In recent time, EFCC and Agbakoba have been at loggerheads over an alleged fraud case linked to Ali Bello, identified as a nephew of Kogi State Governor, Alhaji Yahaya Bello.

On 15th December 15, the EFCC arraigned Ali Bello and one Dauda Suleiman on a 10-count charge bordering on alleged misappropriation and money laundering.

The anti-graft agency alleged that the duo, alongside one Abdulsalami Hudu, a cashier at the Kogi Government State House who is now at large, withdrew N10.2 billion from the state’s treasury for personal use.

At a media briefing on Thursday, Agbakoba said that the EFCC has no constitutional right to probe how a state spends its money, adding that only the Independent Corrupt Practices and Other Related Offences Commission and state assemblies have the responsibility to probe state expenditure.
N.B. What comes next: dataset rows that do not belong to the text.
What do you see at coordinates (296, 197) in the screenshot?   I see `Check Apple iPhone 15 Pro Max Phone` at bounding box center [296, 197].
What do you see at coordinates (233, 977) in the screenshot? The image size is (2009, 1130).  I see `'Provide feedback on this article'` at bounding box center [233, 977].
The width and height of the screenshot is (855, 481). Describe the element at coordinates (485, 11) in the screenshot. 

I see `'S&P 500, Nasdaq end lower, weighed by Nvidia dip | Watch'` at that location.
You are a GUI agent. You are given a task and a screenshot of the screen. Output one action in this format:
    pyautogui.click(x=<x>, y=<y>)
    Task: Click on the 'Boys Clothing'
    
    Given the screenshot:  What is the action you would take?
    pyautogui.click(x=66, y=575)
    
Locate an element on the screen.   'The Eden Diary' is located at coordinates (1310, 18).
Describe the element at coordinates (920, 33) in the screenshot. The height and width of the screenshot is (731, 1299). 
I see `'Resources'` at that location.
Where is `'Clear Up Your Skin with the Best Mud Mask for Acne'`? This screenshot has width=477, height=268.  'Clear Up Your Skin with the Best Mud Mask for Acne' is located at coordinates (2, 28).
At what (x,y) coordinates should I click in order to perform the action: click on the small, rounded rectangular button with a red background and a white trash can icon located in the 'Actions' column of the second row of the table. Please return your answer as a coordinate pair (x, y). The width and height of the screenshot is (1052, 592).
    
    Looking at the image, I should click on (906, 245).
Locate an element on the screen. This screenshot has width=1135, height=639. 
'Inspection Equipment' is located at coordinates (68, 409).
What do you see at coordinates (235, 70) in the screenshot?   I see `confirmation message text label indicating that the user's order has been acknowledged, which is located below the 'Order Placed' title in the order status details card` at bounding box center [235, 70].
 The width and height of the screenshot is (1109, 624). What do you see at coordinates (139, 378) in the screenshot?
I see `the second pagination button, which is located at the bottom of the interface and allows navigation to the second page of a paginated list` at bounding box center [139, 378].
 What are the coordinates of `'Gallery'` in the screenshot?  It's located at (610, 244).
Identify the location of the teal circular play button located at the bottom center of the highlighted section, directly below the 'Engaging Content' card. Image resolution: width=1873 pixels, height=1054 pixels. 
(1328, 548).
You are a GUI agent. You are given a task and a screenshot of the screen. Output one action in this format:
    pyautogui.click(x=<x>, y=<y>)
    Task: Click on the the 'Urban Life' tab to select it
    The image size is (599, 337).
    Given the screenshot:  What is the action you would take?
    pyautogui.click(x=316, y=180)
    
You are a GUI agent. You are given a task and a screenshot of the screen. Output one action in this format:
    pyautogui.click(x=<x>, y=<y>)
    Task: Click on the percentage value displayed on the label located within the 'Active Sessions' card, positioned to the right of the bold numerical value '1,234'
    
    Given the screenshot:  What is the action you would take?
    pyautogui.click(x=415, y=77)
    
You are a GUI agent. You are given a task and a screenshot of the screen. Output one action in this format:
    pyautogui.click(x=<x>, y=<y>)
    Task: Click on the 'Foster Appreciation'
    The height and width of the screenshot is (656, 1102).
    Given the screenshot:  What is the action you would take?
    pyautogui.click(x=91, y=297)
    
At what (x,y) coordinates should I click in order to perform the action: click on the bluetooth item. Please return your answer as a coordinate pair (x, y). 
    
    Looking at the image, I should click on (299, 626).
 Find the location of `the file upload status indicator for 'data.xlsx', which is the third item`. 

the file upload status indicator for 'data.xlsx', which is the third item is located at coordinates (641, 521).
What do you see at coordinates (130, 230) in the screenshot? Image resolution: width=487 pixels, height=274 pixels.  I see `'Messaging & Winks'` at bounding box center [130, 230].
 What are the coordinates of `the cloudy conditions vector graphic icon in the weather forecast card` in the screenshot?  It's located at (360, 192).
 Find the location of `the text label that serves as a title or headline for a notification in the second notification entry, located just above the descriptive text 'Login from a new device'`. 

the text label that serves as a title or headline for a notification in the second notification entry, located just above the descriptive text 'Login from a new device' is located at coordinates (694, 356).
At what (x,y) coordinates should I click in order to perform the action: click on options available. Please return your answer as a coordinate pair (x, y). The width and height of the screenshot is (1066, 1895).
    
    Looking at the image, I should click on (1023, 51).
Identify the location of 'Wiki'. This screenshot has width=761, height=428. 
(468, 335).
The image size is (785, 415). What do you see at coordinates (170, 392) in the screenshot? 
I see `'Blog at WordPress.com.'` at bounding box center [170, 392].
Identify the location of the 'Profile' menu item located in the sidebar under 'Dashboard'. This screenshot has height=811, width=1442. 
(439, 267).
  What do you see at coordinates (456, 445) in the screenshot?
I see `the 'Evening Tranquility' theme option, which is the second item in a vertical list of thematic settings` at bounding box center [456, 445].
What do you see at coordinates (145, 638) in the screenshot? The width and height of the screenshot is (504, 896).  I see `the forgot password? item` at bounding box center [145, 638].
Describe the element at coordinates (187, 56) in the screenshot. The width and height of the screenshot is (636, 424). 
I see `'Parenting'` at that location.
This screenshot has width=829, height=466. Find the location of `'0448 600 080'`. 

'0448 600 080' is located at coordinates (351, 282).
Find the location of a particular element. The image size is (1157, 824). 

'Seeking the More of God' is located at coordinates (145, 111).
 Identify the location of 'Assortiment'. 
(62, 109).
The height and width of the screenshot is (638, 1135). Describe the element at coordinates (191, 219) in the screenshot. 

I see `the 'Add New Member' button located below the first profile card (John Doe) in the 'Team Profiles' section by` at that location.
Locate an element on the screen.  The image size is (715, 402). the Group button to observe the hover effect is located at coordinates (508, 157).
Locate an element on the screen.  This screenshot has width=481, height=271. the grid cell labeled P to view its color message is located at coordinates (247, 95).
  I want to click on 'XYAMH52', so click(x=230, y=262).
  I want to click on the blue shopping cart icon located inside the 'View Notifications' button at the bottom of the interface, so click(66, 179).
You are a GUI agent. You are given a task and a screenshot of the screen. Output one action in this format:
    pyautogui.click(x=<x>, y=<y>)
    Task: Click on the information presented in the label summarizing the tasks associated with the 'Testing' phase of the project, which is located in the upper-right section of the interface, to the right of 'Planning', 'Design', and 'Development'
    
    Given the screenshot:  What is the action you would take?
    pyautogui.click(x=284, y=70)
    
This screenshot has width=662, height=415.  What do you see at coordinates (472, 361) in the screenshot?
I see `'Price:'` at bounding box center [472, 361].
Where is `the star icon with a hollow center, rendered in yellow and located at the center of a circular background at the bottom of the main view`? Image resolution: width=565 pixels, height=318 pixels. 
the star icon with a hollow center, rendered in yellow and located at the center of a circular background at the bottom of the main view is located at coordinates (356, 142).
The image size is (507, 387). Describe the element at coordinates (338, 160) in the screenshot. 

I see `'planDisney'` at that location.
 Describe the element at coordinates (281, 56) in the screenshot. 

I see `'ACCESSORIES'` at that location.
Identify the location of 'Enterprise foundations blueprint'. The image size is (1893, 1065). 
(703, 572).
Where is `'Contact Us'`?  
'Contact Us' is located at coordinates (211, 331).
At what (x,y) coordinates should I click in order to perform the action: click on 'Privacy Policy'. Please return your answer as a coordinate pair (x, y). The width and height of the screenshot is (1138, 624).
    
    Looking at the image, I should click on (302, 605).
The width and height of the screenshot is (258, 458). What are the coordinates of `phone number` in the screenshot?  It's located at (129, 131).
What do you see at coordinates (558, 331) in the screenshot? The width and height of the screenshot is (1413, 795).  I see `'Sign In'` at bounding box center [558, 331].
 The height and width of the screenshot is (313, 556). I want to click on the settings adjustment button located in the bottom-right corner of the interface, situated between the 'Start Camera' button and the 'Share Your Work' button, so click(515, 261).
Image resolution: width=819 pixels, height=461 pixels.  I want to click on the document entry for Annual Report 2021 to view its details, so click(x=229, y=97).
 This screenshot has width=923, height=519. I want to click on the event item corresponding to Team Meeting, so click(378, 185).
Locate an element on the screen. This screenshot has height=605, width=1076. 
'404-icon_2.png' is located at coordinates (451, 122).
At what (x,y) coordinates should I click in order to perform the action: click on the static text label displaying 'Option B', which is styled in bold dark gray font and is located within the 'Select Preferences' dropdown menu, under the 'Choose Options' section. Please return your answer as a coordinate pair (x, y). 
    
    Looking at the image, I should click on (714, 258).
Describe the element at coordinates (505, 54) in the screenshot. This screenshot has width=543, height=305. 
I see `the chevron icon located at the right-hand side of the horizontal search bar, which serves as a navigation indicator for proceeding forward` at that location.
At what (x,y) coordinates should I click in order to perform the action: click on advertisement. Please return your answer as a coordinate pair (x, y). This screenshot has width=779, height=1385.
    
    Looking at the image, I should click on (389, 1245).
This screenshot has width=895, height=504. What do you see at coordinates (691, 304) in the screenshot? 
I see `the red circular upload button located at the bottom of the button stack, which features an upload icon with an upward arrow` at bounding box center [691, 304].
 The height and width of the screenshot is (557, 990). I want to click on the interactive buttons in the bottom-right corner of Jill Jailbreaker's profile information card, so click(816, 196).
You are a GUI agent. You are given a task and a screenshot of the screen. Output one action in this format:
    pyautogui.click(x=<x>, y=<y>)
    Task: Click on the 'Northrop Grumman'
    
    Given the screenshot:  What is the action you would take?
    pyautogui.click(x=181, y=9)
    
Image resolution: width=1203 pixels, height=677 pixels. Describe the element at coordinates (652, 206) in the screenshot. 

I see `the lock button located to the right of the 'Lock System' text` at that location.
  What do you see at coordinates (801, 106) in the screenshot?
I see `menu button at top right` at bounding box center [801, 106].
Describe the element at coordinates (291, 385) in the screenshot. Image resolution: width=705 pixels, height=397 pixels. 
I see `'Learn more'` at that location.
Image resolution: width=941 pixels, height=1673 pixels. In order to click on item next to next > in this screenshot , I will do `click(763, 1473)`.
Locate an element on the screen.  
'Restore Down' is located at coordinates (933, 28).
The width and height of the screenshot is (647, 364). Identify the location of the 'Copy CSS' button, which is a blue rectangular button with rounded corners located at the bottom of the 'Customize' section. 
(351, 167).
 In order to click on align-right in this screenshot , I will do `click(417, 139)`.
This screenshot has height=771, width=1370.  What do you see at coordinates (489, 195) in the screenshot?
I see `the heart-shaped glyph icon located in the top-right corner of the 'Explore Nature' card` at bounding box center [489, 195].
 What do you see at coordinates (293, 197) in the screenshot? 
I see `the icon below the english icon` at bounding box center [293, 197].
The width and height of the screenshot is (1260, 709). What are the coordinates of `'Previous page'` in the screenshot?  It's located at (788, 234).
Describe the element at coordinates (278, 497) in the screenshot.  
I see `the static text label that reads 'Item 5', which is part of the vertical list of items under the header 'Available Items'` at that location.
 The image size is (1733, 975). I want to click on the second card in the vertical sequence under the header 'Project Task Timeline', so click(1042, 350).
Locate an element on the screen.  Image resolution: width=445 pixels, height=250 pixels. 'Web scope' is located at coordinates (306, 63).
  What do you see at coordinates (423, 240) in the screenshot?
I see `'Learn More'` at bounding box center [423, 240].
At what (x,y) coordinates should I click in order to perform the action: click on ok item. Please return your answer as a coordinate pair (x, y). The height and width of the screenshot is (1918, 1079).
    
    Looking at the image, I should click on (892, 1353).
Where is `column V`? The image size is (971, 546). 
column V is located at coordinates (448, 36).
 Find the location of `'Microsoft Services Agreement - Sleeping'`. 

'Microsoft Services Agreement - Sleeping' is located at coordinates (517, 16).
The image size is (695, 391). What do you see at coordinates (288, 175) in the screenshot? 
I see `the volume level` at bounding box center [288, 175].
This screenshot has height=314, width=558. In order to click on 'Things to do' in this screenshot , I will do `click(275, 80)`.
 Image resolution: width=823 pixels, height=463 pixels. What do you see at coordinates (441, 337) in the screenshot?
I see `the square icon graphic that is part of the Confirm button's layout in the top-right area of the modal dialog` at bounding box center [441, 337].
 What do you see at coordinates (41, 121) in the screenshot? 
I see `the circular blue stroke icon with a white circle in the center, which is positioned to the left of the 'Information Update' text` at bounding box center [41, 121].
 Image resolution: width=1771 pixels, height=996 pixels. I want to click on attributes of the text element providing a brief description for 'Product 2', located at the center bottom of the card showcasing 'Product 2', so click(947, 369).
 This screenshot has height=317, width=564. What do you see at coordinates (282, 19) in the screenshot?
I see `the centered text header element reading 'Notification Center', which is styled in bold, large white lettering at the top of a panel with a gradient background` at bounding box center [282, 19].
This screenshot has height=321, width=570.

But EFCC said that Agbakoba was casting aspersion on the commission’s commitment to tackling corruption.

The SAN said that the anti-graft agency is performing the same duties as the police SFU.

He said that since the EFCC is an agency of the Federal Government, it does not have the power to prosecute offences under the purview of state governments.

“So, the question would be, if the EFCC is created by the Federal Government can it then prosecute state offences”? he asked, adding: “The Supreme Court, in many of its decisions, has held that federalism means two autonomous and independent governments, and if that is correct, the EFCC does not have the right to go to the state and examine their accounts.

“Anybody can read Section 46 of the EFCC Act and Section 36(12) of the 1999 Constitution. Section 36(12) states that all offences must be defined and when you now read Section 46, you ask yourself if it complies with Section 36(12) because it does not.

“So, part of the prayers I would seek in court is that EFCC ought not to exist in the first place because it is not a branch of the police and that the job done by the EFCC is the same one being done by the Police Special Fraud Unit.

“My other prayer would be whether the national assembly can make laws for the federation and to what extent can the national assembly, which is an arm of the federal government, make laws authorising a federal agency to exercise powers as if it were a state agency.

“So, all these contradictions should make the presidential candidates tell Nigerians what they are going to do about the constitution because it is defective”.

Agbakoba said that he has nothing personal against the anti-graft agency and that he is ready to engage EFCC Executive Chairman. Mr Abdulrasheed Bawa “on the issue”.